Tenho saudades de...

... ler a página 4 da Xis, por Faiza Hayat.
Também tenho saudades de beber um Martini, ao final da tarde... talvez daqui a uns meses.

sexta-feira

Tenho saudades de...


ler o DNA. Até me lembro do cheiro que tinha, muito por causa da tinta e da textura das fotografias do Augusto Brázio. Depois vinha o tempero das reportagens da Sónia Morais Santos. Os passeios da Camila Coelho, por Lisboa. O Sir Miguel Esteves Cardoso em directo do Hotel Palácio, no Estoril. As entrevistas da Anabela Mota Ribeiro e do Carlos Vaz Marques, de uma forma que não se aprende a fazer na universidade. O garfo do João Gobern. 
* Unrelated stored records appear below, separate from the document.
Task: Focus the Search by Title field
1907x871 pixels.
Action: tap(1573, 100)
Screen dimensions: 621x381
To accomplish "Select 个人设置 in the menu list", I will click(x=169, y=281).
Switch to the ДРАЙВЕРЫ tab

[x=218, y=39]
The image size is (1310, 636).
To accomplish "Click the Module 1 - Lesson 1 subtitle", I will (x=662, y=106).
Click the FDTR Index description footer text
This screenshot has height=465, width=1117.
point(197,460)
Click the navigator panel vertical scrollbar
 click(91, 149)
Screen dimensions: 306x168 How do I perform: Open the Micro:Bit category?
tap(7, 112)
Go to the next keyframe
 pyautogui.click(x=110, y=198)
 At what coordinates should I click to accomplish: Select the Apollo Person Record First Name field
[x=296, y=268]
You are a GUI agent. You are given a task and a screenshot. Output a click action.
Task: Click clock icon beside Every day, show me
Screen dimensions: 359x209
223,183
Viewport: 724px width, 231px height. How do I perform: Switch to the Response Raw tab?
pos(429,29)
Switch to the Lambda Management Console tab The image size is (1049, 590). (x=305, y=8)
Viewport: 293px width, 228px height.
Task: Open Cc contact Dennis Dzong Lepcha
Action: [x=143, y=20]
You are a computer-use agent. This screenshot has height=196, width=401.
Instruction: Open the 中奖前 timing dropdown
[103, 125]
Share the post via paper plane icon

Do Mário Vargas Lhosa ao Carlos Quevedo passando pelo Edson Athaide tudo sob a batuta do Pedro Rolo Duarte. Não ficava nada por ler e isso era uma sensação óptima, para quem gosta de empregar bem o seu dinheiro. Era como se de repente saíssemos da nossa vida e fossemos parar a um qualquer lugar cheio de sentido, bom humor e sobretudo, cultura.


quinta-feira

Breve História de quase tudo

Estou a ler um livro que passa das marcas. Chama-se “Breve história sobre quase tudo”, de Bill Bryson, livros Quentzal. O autor é um jornalista e escritor de guias de viagem... e é completamente hilariante. Neste livro fazemos uma viagem pelas passagens mais fascinantes da história da ciência, mas não é só: ele simplifica dados de anos de investigação e teorias científicas em metáforas cómicas e simples de compreender. É impossível deixar o livro a meio, já que em cada parágrafo ficamos a saber um pouco mais sobre biologia, sobre o Big Bang, astronomia, Einstein, a teoria da evolução, a gasolina com chumbo, a energia atómica, o aquecimento global, os cromossomas, o carbono 14, o 16 e 18, os organismos edicarianos, a formação das placas tectónicas, o ADN e sobre os Fósseis de Trilobite. Aquele tipo informação que faz um brilharete entre amigos. Tenho pena é que o livro não s
eja um mil folhas. Acho que podia lê-lo ad eternum.

importado do anterior Site - Fev'05

Eu não vos disse, mas no dia dos namorados recebi exactamente o que queria: um Atlas! Não consigo largar aqueles três quilos de tijolo.